2. To develop sustainable textile electronics devices using innovative materials and manufacturing processes, such as printing and embroidery, that reduce environmental impact. The project aims to create basic electronic components, circuits, sensing and communication functionality, and power sources all within textile technology, with the ability to simulate and analyze their properties in various settings.
3. To develop environmentally sustainable production and recycling processes for textile electronics, specifically focusing on fibers and textiles that incorporate certain materials. This includes designing processes for extracting reusable materials from old textiles to promote a circular economy.
4. To validate proof-of-concept by implementing and evaluating individual devices and sensors in various textiles, and developing relevant use cases for simple circuits. This involves creating simplified versions of specific circuits and testing them in textile applications.
5. To develop life cycle sustainability models and assessments for textile electronics, comparing different technologies and creating a decision support tool to aid in designing environmentally friendly e-textiles.
During the first year, STELEC advanced across all levels of its integrated technology stack — from materials to systems — with emphasis on reproducible processes and sustainability.
•WP1 (Requirements & Demonstrators): Use cases and requirements were defined for wearable health monitoring and soft robotics. A joint measurement protocol was initiated to harmonise testing.
•WP2 (Textile Materials & Processes): Progress in conductive coatings and printing included plasma and PECVD copper deposition (NTT), inkjet printing with good conductivity (UB), elastane-free and recycled textile substrates (UDK), and improved yarn coating (UoS).
•WP3 (Devices): First functional OECTs were fabricated, though reproducibility remains a challenge. UoS developed automated characterisation rigs and explored memristor and supercapacitor devices. ICL initiated dry electrodes for bio-impedance sensing.
•WP4 (Circuits & Systems): RPTU reconstructed and validated OECT models, introduced JFET-based models, and began logic gate and ALU designs.
•WP5 (Responsible Production): UDK and NTT completed recycling trials, producing nine nonwoven textile variants. Case studies on downcycled applications (mats, cushions, protectors) were launched.
•WP6 (Sustainability): ICL coordinated material and process data collection, with NTT identifying ecodesign hotspots. A simplified sustainability checklist is under development.
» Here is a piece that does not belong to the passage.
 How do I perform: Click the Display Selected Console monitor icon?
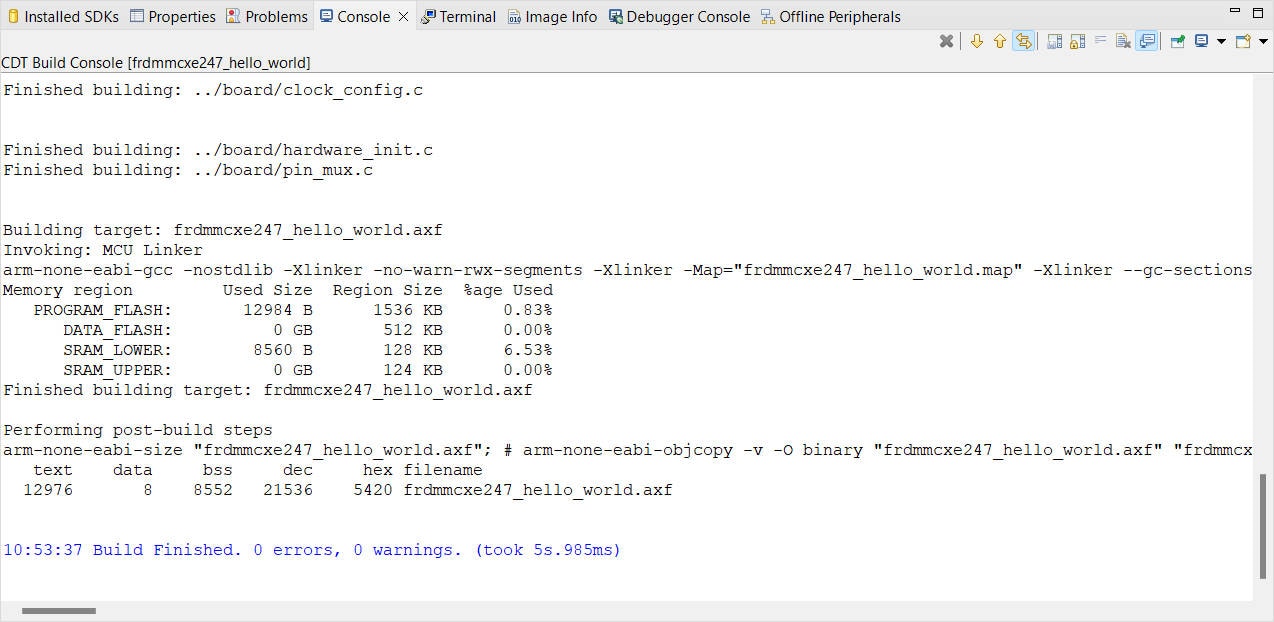point(1201,42)
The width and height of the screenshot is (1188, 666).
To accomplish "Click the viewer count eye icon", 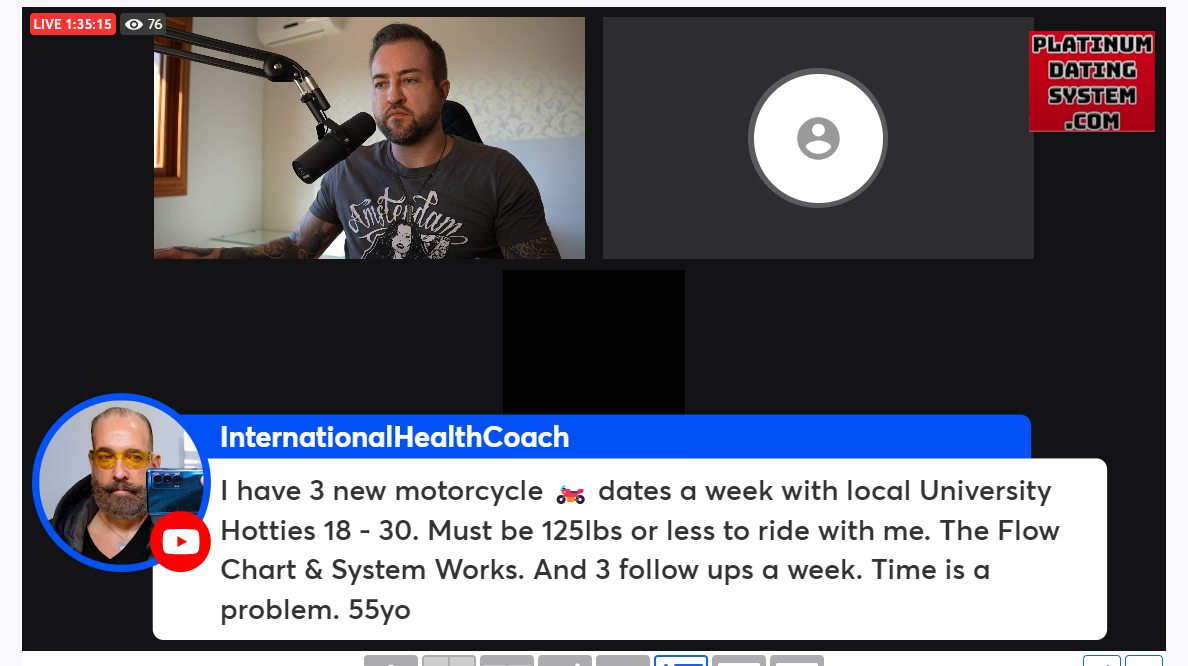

Main achievements in Year 1:
•First switching OECT devices.
•Textile-compatible coating and printing processes (inkjet, dispenser, plasma).
•Validated OECT circuit models and logic gate designs.
•First mechanical recycling trials with conductive textiles.
•Joint measurement protocol and cross-partner sample exchange.
•Portfolio-wide summer school to strengthen integration.
In its first year, STELEC has advanced beyond the state of the art in several areas of sustainable e-textiles:
• Device integration: First functional OECTs fabricated directly on yarns, showing feasibility of active devices in mechanically dynamic substrates.
• Sustainable substrates: Elastane-free stretchable knits and first recycling/downcycling trials of conductive fibres, addressing recyclability barriers in e-textiles.
• Circuit models: Validated OECT models providing design tools previously unavailable for organic textile electronics.
• Process innovation: Inkjet printing with industrial heads and PECVD copper coatings on knitted textiles, opening scalable processing routes.

Potential impacts: These advances pave the way for recyclable, functional e-textiles in health monitoring, robotics, and sustainable wearables.

Key needs for success: Improve OECT reproducibility and device diversity; test methods on industrial-scale equipment; develop IPR and exploitation pathways; align with standards (e.g. REACH, Green Deal); and sustain a trained community through initiatives like the ReTronics Summer School.